(Collected data entries)
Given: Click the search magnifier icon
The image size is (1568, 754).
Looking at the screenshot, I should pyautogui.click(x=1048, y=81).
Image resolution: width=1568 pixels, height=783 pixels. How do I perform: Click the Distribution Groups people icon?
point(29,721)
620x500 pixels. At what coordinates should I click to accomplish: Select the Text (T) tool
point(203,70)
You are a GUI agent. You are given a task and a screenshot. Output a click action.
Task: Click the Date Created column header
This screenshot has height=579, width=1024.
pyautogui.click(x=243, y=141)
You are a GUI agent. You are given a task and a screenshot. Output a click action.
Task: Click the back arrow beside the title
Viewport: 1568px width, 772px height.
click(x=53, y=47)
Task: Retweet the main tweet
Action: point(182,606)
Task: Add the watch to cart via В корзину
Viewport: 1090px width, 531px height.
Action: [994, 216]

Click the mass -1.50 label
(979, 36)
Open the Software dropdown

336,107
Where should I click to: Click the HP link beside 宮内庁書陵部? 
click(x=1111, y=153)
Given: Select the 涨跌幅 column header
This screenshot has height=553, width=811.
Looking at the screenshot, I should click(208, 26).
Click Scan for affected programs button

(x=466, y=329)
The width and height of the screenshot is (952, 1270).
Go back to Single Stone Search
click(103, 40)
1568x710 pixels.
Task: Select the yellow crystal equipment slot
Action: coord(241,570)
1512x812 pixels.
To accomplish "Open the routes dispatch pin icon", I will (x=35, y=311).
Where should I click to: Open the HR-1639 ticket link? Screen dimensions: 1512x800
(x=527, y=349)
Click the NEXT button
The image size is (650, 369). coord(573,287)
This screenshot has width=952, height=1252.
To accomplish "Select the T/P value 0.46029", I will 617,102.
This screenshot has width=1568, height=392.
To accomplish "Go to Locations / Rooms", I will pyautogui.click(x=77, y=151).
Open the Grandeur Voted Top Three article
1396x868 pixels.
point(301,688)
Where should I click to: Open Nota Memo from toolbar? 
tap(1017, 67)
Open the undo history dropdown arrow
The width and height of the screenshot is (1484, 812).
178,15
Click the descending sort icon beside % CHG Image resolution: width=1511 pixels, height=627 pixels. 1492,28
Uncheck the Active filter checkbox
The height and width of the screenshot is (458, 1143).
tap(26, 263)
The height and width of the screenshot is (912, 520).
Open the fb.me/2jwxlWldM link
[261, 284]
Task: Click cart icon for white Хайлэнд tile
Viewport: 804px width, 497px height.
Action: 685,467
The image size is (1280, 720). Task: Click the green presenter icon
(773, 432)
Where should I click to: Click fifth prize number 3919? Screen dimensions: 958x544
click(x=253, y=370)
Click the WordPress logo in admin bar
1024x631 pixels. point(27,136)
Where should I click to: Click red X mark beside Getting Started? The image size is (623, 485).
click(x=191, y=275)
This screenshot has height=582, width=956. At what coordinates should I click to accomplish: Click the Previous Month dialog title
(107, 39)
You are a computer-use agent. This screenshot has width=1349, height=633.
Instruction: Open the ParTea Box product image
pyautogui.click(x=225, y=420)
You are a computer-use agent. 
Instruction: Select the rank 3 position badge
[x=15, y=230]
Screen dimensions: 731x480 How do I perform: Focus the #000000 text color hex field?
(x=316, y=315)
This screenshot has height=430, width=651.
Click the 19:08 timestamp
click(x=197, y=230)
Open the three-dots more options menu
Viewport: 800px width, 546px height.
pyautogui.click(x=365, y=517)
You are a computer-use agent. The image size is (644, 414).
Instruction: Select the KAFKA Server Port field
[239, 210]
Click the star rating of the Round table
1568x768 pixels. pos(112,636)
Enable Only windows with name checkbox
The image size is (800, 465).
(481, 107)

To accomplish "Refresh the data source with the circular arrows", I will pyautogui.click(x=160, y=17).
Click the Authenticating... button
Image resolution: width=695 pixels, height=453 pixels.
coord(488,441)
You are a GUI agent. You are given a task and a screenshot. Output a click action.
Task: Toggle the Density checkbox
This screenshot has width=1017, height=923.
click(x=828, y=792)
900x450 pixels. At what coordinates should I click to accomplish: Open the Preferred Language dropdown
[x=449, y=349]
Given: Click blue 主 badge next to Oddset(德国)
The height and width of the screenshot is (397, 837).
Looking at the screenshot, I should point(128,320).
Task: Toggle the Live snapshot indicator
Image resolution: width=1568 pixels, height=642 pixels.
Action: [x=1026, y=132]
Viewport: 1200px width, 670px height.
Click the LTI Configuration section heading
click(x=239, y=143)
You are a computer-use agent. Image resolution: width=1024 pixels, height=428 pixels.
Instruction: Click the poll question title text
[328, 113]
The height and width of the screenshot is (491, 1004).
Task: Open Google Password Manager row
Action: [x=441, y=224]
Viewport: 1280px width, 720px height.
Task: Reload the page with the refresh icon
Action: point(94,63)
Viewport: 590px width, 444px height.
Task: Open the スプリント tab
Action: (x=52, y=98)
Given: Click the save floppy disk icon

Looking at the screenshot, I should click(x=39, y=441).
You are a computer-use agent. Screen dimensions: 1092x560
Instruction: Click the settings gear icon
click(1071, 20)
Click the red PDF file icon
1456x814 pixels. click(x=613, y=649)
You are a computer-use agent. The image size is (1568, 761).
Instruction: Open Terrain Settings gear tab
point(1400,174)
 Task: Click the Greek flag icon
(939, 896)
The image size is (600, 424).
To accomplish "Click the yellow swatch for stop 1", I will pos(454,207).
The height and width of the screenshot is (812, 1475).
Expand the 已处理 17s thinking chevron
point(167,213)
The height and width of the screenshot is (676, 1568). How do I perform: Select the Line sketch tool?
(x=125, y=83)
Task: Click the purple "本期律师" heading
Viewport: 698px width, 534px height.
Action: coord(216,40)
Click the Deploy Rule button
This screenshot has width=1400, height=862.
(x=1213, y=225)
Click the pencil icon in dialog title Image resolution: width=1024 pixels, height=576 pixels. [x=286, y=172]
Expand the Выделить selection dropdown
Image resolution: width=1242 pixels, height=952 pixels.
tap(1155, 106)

» Task objective
Write out all of the records once more, exactly.

» Response area
Given: Click the search magnifier icon
The image size is (1568, 754).
Looking at the screenshot, I should pyautogui.click(x=1048, y=81).
Image resolution: width=1568 pixels, height=783 pixels. How do I perform: Click the Distribution Groups people icon?
point(29,721)
620x500 pixels. At what coordinates should I click to accomplish: Select the Text (T) tool
point(203,70)
You are a GUI agent. You are given a task and a screenshot. Output a click action.
Task: Click the Date Created column header
This screenshot has height=579, width=1024.
pyautogui.click(x=243, y=141)
You are a GUI agent. You are given a task and a screenshot. Output a click action.
Task: Click the back arrow beside the title
Viewport: 1568px width, 772px height.
click(x=53, y=47)
Task: Retweet the main tweet
Action: point(182,606)
Task: Add the watch to cart via В корзину
Viewport: 1090px width, 531px height.
Action: [994, 216]

Click the mass -1.50 label
(979, 36)
Open the Software dropdown

336,107
Where should I click to: Click the HP link beside 宮内庁書陵部? 
click(x=1111, y=153)
Given: Select the 涨跌幅 column header
This screenshot has height=553, width=811.
Looking at the screenshot, I should click(208, 26).
Click Scan for affected programs button

(x=466, y=329)
The width and height of the screenshot is (952, 1270).
Go back to Single Stone Search
click(103, 40)
1568x710 pixels.
Task: Select the yellow crystal equipment slot
Action: coord(241,570)
1512x812 pixels.
To accomplish "Open the routes dispatch pin icon", I will (x=35, y=311).
Where should I click to: Open the HR-1639 ticket link? Screen dimensions: 1512x800
(x=527, y=349)
Click the NEXT button
The image size is (650, 369). coord(573,287)
This screenshot has width=952, height=1252.
To accomplish "Select the T/P value 0.46029", I will 617,102.
This screenshot has width=1568, height=392.
To accomplish "Go to Locations / Rooms", I will pyautogui.click(x=77, y=151).
Open the Grandeur Voted Top Three article
1396x868 pixels.
point(301,688)
Where should I click to: Open Nota Memo from toolbar? 
tap(1017, 67)
Open the undo history dropdown arrow
The width and height of the screenshot is (1484, 812).
178,15
Click the descending sort icon beside % CHG Image resolution: width=1511 pixels, height=627 pixels. 1492,28
Uncheck the Active filter checkbox
The height and width of the screenshot is (458, 1143).
tap(26, 263)
The height and width of the screenshot is (912, 520).
Open the fb.me/2jwxlWldM link
[261, 284]
Task: Click cart icon for white Хайлэнд tile
Viewport: 804px width, 497px height.
Action: 685,467
The image size is (1280, 720). Task: Click the green presenter icon
(773, 432)
Where should I click to: Click fifth prize number 3919? Screen dimensions: 958x544
click(x=253, y=370)
Click the WordPress logo in admin bar
1024x631 pixels. point(27,136)
Where should I click to: Click red X mark beside Getting Started? The image size is (623, 485).
click(x=191, y=275)
This screenshot has height=582, width=956. At what coordinates should I click to accomplish: Click the Previous Month dialog title
(107, 39)
You are a computer-use agent. This screenshot has width=1349, height=633.
Instruction: Open the ParTea Box product image
pyautogui.click(x=225, y=420)
You are a computer-use agent. 
Instruction: Select the rank 3 position badge
[x=15, y=230]
Screen dimensions: 731x480 How do I perform: Focus the #000000 text color hex field?
(x=316, y=315)
This screenshot has height=430, width=651.
Click the 19:08 timestamp
click(x=197, y=230)
Open the three-dots more options menu
Viewport: 800px width, 546px height.
pyautogui.click(x=365, y=517)
You are a computer-use agent. The image size is (644, 414).
Instruction: Select the KAFKA Server Port field
[239, 210]
Click the star rating of the Round table
1568x768 pixels. pos(112,636)
Enable Only windows with name checkbox
The image size is (800, 465).
(481, 107)

To accomplish "Refresh the data source with the circular arrows", I will pyautogui.click(x=160, y=17).
Click the Authenticating... button
Image resolution: width=695 pixels, height=453 pixels.
coord(488,441)
You are a GUI agent. You are given a task and a screenshot. Output a click action.
Task: Toggle the Density checkbox
This screenshot has width=1017, height=923.
click(x=828, y=792)
900x450 pixels. At what coordinates should I click to accomplish: Open the Preferred Language dropdown
[x=449, y=349]
Given: Click blue 主 badge next to Oddset(德国)
The height and width of the screenshot is (397, 837).
Looking at the screenshot, I should point(128,320).
Task: Toggle the Live snapshot indicator
Image resolution: width=1568 pixels, height=642 pixels.
Action: [x=1026, y=132]
Viewport: 1200px width, 670px height.
Click the LTI Configuration section heading
click(x=239, y=143)
You are a computer-use agent. Image resolution: width=1024 pixels, height=428 pixels.
Instruction: Click the poll question title text
[328, 113]
The height and width of the screenshot is (491, 1004).
Task: Open Google Password Manager row
Action: [x=441, y=224]
Viewport: 1280px width, 720px height.
Task: Reload the page with the refresh icon
Action: point(94,63)
Viewport: 590px width, 444px height.
Task: Open the スプリント tab
Action: (x=52, y=98)
Given: Click the save floppy disk icon

Looking at the screenshot, I should click(x=39, y=441).
You are a computer-use agent. Screen dimensions: 1092x560
Instruction: Click the settings gear icon
click(1071, 20)
Click the red PDF file icon
1456x814 pixels. click(x=613, y=649)
You are a computer-use agent. The image size is (1568, 761).
Instruction: Open Terrain Settings gear tab
point(1400,174)
 Task: Click the Greek flag icon
(939, 896)
The image size is (600, 424).
To accomplish "Click the yellow swatch for stop 1", I will pos(454,207).
The height and width of the screenshot is (812, 1475).
Expand the 已处理 17s thinking chevron
point(167,213)
The height and width of the screenshot is (676, 1568). How do I perform: Select the Line sketch tool?
(x=125, y=83)
Task: Click the purple "本期律师" heading
Viewport: 698px width, 534px height.
Action: coord(216,40)
Click the Deploy Rule button
This screenshot has width=1400, height=862.
(x=1213, y=225)
Click the pencil icon in dialog title Image resolution: width=1024 pixels, height=576 pixels. [x=286, y=172]
Expand the Выделить selection dropdown
Image resolution: width=1242 pixels, height=952 pixels.
tap(1155, 106)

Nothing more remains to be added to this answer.